HIV-1C is probably more aggressive by design - it had to be to survive in the relatively low contact rate niche for which it evolved. Only once it reaches a critical level in the general population is it able to take off, hence the late start in South Africa, Botswana, Namibia etc. Perhaps this is the main reason for the scale of the epidemic in the south!
Ethiopia, was for many years the second highest epicentre for HIV and yet this is not a country with a classical, urban migration pattern. On the other hand, Nigeria, a magnet for migrant workers throughout West Africa, and which therefore one might think should have an epidemic of similar scale to to RSA, has been more fortunate.
Madagascar, which has a good deal of internal migration and inequality-related sexual risk going on - evidenced by its very high rates of other STI's (e.g. syphilis 36%), teenage pregnancy and Western sex tourism, has a very low HIV rate - officially 0.15% in 1999. Even if this was a ten-fold underestimate, it was still 100 times lower than KwaZulu-Natal, just across the water! Yes, there is certainly less sexual violence in Madagascar and almost universal male circumcision, but is that enough to explain the difference...?
I can see why Thabo Mbeki, in a country with two HIV epidemics, one small affecting mainly rich whites and one huge, affecting often poor blacks, would think first of possible confounders such as poverty. His background is in economics, not epidemiology.
He was perhaps unwise to question the links so publicly, so soon into his presidency. It has certainly cost him and the ANC dearly. I would even go so far as to say his reluctance to grasp the nettle of AIDS and to embrace HAART has also undoubtedly contributed to several thousands of people unnecessarily suffering and dying.
However, he is also human and we all make mistakes. There are millions of people who deny the reality of HIV/AIDS daily, either by taking risks with their own lives, or ignoring the plight of neighbours and family already affected. ...perhaps because it's too big or too awful, or they feel so powerless to do anything about it.
However, I believe the Western media has also played a role in this catastrophe. Since the Durban AIDS Conference in 2000, there has not been an HIV event, when some high-minded reporter does not thrust an aggressive microphone at Thabo Mbeki with a reminder of the subject. I myself was once invited onto a radio station on the occasion of the president visiting Scotland to unveil a plaque in honour of his father, Govan Mbeki, an often overlooked hero in the struggle against apartheid. All the interviewer wanted from me was to dig the dirt on Thabo Mbeki and his dissenter stance.
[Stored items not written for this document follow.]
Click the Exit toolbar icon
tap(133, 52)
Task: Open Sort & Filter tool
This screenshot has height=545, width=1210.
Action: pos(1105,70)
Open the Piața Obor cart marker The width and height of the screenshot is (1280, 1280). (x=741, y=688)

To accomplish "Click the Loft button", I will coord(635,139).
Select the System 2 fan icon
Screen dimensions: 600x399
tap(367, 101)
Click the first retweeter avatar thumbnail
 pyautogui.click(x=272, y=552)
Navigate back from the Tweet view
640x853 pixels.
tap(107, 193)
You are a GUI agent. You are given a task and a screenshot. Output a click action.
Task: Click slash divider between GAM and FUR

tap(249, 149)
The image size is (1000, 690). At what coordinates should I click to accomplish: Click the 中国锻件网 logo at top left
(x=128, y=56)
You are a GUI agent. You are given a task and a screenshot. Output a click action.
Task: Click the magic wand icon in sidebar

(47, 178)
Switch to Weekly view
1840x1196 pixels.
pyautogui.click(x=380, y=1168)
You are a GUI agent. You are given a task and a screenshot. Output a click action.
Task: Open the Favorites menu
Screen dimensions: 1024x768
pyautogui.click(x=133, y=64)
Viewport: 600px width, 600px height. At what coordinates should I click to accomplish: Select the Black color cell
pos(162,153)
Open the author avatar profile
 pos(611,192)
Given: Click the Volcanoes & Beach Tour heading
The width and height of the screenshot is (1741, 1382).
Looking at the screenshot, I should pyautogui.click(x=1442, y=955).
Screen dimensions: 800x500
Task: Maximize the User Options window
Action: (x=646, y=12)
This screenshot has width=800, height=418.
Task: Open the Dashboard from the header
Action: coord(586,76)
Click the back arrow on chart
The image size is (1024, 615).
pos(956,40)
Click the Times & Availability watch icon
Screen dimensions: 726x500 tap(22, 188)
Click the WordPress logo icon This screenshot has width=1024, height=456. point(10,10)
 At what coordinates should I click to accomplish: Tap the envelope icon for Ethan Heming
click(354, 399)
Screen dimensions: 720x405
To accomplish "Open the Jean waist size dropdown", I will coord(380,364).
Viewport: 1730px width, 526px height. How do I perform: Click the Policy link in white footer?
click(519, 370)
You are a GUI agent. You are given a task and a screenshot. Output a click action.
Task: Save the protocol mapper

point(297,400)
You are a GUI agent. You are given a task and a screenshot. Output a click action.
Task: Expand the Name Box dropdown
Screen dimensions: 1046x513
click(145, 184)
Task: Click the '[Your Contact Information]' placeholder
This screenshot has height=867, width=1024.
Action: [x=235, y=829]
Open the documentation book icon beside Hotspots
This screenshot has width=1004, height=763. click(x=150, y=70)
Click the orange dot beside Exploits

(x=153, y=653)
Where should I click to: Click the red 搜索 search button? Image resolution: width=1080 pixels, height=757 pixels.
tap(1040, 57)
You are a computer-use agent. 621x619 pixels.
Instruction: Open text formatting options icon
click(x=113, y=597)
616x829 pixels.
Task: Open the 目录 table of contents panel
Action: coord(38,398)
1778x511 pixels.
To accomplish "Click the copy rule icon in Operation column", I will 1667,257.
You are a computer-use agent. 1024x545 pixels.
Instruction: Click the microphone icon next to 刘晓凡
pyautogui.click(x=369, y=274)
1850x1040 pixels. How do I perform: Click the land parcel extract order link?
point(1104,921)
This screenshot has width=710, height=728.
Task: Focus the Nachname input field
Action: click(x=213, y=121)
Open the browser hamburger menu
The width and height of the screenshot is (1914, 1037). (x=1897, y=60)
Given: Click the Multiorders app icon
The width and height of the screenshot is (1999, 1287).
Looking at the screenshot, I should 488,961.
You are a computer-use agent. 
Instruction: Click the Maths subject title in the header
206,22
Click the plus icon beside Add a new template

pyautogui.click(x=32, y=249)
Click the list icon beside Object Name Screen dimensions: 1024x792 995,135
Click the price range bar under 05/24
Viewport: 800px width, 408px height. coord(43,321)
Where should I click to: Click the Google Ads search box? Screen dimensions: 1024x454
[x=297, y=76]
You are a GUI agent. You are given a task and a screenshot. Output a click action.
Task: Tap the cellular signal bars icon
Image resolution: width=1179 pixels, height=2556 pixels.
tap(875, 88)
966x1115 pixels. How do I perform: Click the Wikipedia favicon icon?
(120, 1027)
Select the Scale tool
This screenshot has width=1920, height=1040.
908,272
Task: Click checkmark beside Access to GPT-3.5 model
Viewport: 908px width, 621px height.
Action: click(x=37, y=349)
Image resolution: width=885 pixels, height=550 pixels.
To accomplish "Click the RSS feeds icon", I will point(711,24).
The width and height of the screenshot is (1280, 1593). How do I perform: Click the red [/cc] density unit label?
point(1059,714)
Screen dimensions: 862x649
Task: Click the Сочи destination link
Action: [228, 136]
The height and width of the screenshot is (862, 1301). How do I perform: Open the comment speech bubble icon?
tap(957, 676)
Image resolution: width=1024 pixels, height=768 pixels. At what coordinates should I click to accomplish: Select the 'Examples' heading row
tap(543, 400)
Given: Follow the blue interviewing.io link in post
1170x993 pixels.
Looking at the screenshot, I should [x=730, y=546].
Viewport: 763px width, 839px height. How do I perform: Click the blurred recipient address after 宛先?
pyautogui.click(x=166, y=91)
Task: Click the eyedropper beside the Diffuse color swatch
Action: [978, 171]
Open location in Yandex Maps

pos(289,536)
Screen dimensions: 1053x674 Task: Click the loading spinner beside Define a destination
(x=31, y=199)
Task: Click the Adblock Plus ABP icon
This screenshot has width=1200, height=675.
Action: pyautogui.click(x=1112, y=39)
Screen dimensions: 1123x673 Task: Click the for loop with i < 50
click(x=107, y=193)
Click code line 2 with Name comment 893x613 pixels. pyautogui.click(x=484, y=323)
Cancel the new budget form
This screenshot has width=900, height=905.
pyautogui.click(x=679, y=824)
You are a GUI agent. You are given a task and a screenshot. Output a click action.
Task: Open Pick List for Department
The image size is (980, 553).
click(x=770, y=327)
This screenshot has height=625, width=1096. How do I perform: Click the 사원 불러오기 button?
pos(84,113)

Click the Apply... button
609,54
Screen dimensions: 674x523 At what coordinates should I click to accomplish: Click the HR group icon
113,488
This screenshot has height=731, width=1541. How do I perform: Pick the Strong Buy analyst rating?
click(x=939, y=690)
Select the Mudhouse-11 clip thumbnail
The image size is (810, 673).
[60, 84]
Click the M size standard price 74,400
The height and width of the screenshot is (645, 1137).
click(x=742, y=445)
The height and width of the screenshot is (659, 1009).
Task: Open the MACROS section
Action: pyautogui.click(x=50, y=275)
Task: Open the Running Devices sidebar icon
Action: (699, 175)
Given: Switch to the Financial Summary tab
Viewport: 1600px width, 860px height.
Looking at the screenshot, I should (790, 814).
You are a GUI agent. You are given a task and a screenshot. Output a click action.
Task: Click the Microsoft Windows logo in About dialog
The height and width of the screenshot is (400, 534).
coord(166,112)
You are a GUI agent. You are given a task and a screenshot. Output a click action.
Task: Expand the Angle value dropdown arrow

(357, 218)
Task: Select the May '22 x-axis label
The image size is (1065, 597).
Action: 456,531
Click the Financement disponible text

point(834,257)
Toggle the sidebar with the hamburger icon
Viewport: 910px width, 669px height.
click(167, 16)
No wonder he now instinctly switches off at the sound of the word, 'Aids'!
Perhaps this is not the most contructive way to engage with someone we need to play a pivotal role in leading the region through the current crisis...
PS I haven't used the terms 'subtype' or 'clade', although the former is still the accepted term in the HIV world. HIV-1 subtypes, such as B and C, have remained recognisably stable for over 25 years now, despite their huge turnover and mutation rates. They each have their own specific characters in terms of usual mode of transmission, infectivity and rate of disease progression, at both the individual as well as the population levels. They can, and probably most usefully should, therefore be taxonomically regarded as distinct viruses.
Perhaps if this were more widely recognised, it might help to dispel some of the myths and factoids about African sexuality and social behaviour?